From the following output, everything looks fine (at least to me ).
iex> System.get_env "XLA_TARGET"
"cuda118"
iex> Application.get_all_env :nx
[default_backend: EXLA.Backend, default_defn_options: [compiler: EXLA]]
iex> EXLA.Client.get_supported_platforms
%{host: 4, cuda: 1, interpreter: 1}
iex> EXLA.Client.default_name
:cuda
From the EXLA.Client
outputs, it seems the default client should be :cuda
, it’s also listed in the supported platforms.
When running a serving with this config, I would assume that it picks my default client. But it’s not the case:
{:ok, model_info} =
Bumblebee.load_model({:hf, "patrickjohncyh/fashion-clip"},
module: Bumblebee.Text.ClipText,
architecture: :for_embedding
)
{:ok, tokenizer} = Bumblebee.load_tokenizer({:hf, "patrickjohncyh/fashion-clip"})
serving = Bumblebee.Text.text_embedding(model_info, tokenizer, output_attribute: :embedding)
%Nx.Serving{
module: Nx.Serving.Default,
arg: #Function<1.26226188/2 in Bumblebee.Text.TextEmbedding.text_embedding/3>,
client_preprocessing: #Function<2.26226188/1 in Bumblebee.Text.TextEmbedding.text_embedding/3>,
client_postprocessing: #Function<3.26226188/2 in Bumblebee.Text.TextEmbedding.text_embedding/3>,
streaming: nil,
batch_size: nil,
distributed_postprocessing: &Function.identity/1,
process_options: [batch_keys: [:default]],
defn_options: [compiler: EXLA]
}
The following code does run the serving on the GPU but on the CPU.
Nx.run serving, "a pair of white Nike Air Max shoes in white"

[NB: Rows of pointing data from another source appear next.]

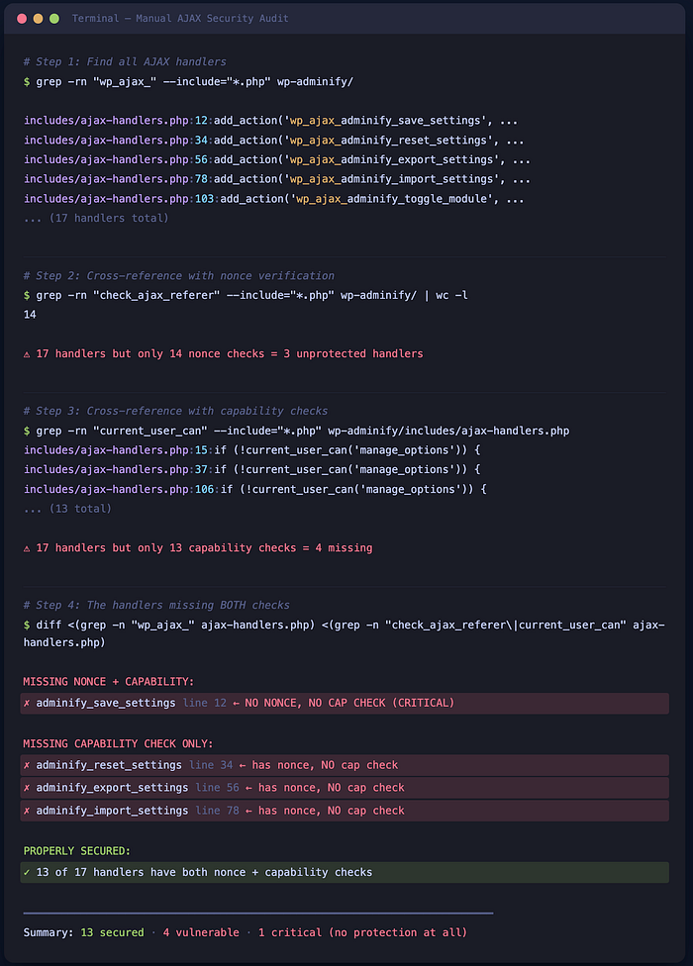Click the progress bar above Summary
The width and height of the screenshot is (693, 966).
[x=258, y=913]
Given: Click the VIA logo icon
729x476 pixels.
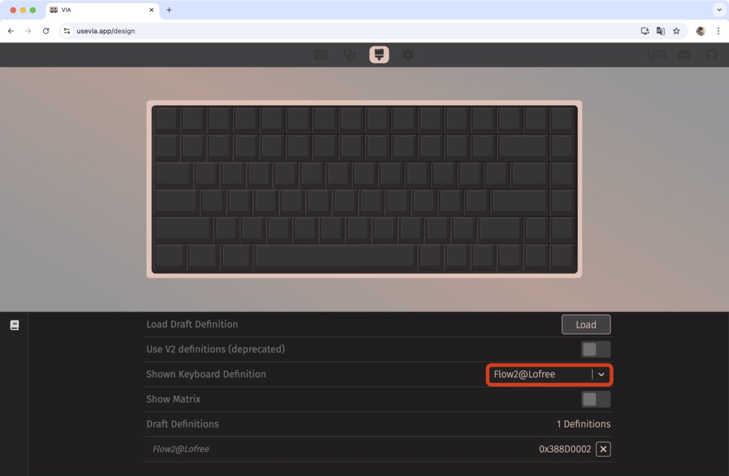Looking at the screenshot, I should coord(657,55).
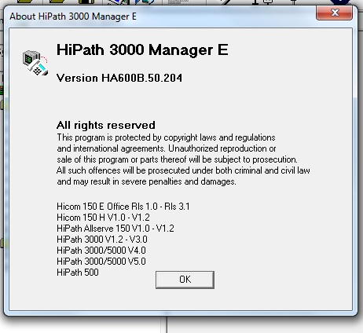Click the Hicom 150 E Office Rls line
The image size is (363, 333).
tap(123, 207)
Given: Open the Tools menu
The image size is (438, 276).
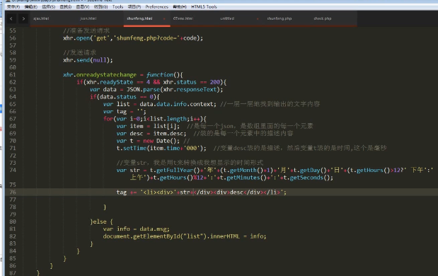Looking at the screenshot, I should [x=117, y=6].
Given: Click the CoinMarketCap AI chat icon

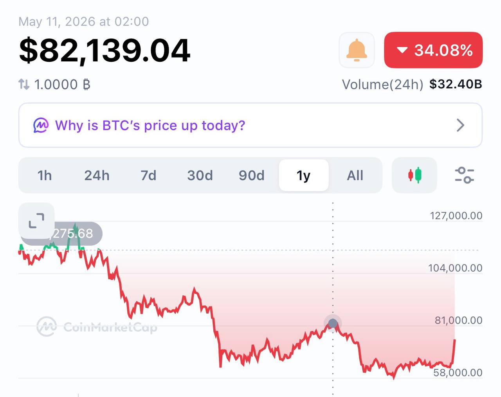Looking at the screenshot, I should click(41, 126).
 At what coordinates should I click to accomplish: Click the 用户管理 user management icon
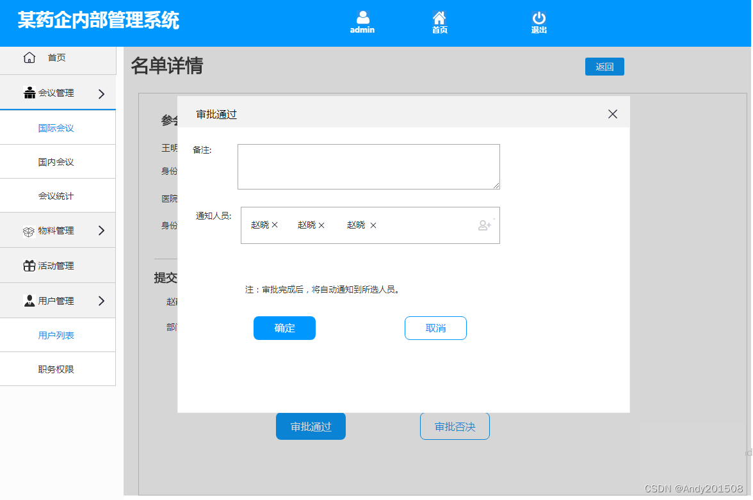(x=29, y=300)
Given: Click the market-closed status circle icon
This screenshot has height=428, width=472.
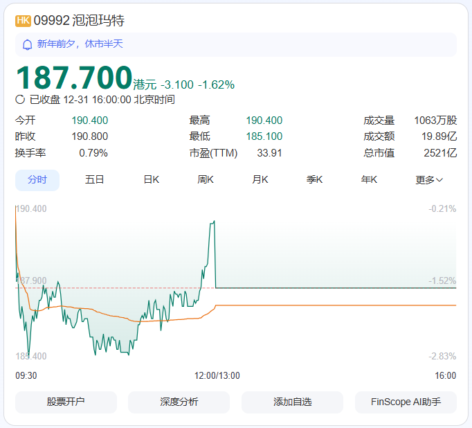Looking at the screenshot, I should pyautogui.click(x=20, y=99).
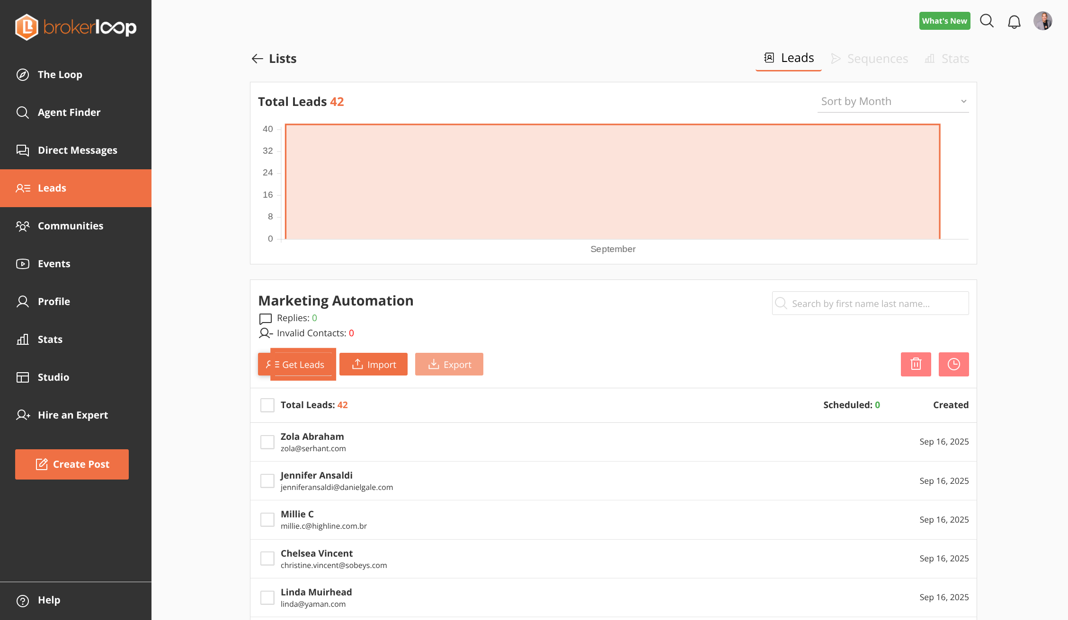1068x620 pixels.
Task: Click the clock schedule icon button
Action: 953,364
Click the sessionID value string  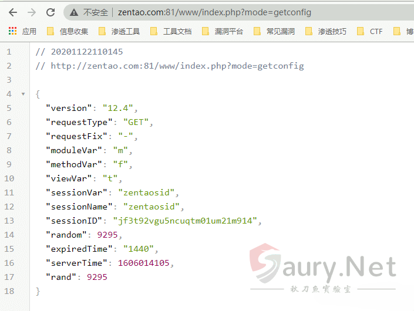(187, 221)
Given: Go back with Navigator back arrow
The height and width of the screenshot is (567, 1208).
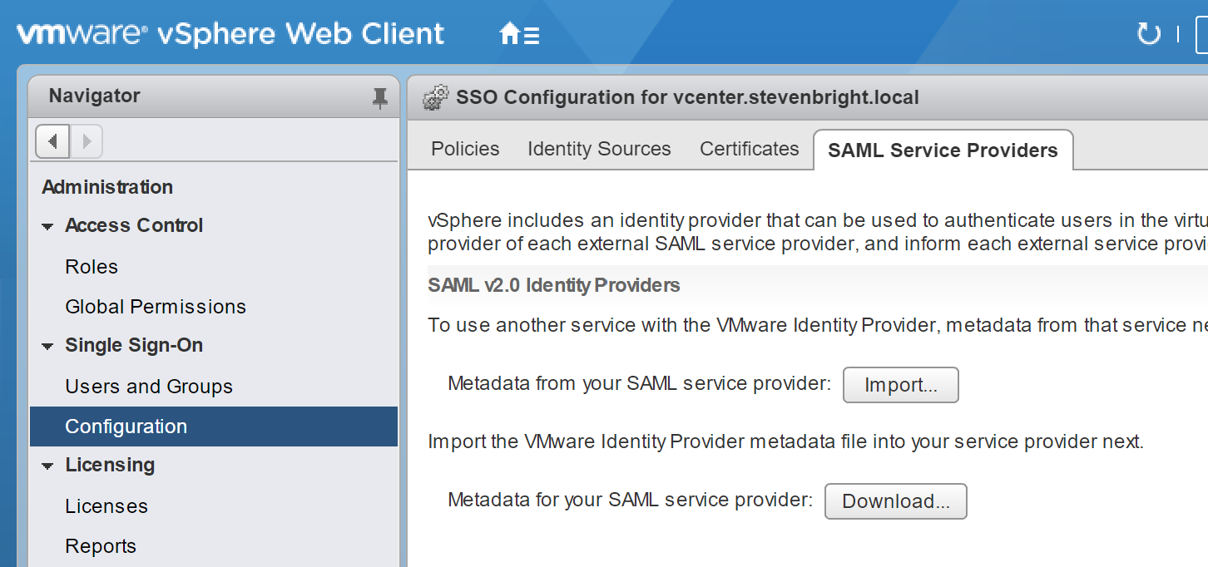Looking at the screenshot, I should coord(52,141).
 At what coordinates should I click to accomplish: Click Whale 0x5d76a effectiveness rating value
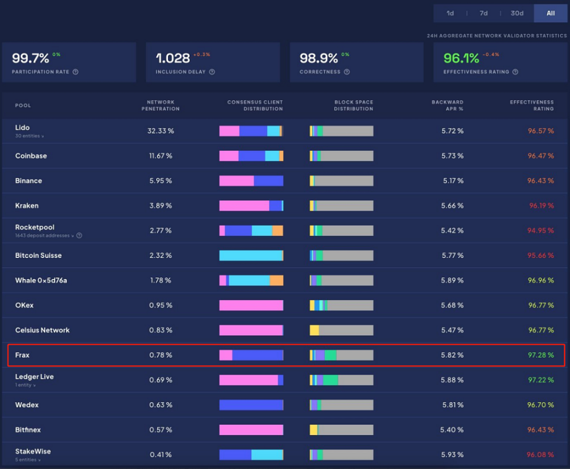[541, 280]
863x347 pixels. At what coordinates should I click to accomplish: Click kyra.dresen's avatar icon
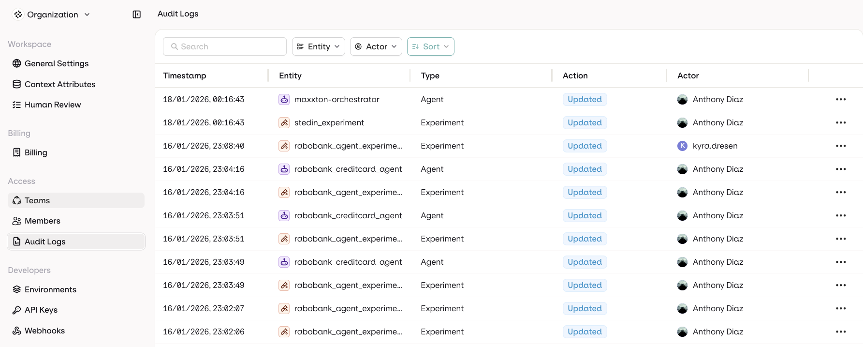pyautogui.click(x=682, y=146)
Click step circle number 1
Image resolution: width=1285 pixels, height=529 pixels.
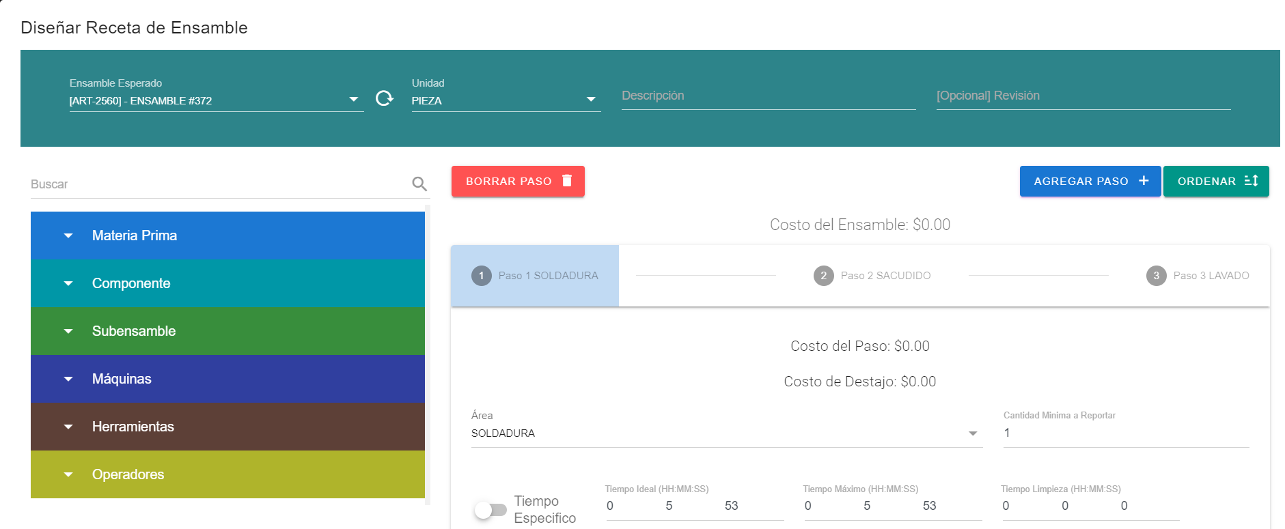(482, 276)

It seems I have to explicitly set client: :cuda
for my serving to run on the GPU. Either by configuring the :defn_options
for my serving or setting it globally.
%{serving | defn_options: [compiler: EXLA, client: :cuda]}
# or
Nx.Defn.global_default_options [compiler: EXLA, client: :cuda]
From the EXLA.Backend
docs I was assuming that servings would use the default XLA client.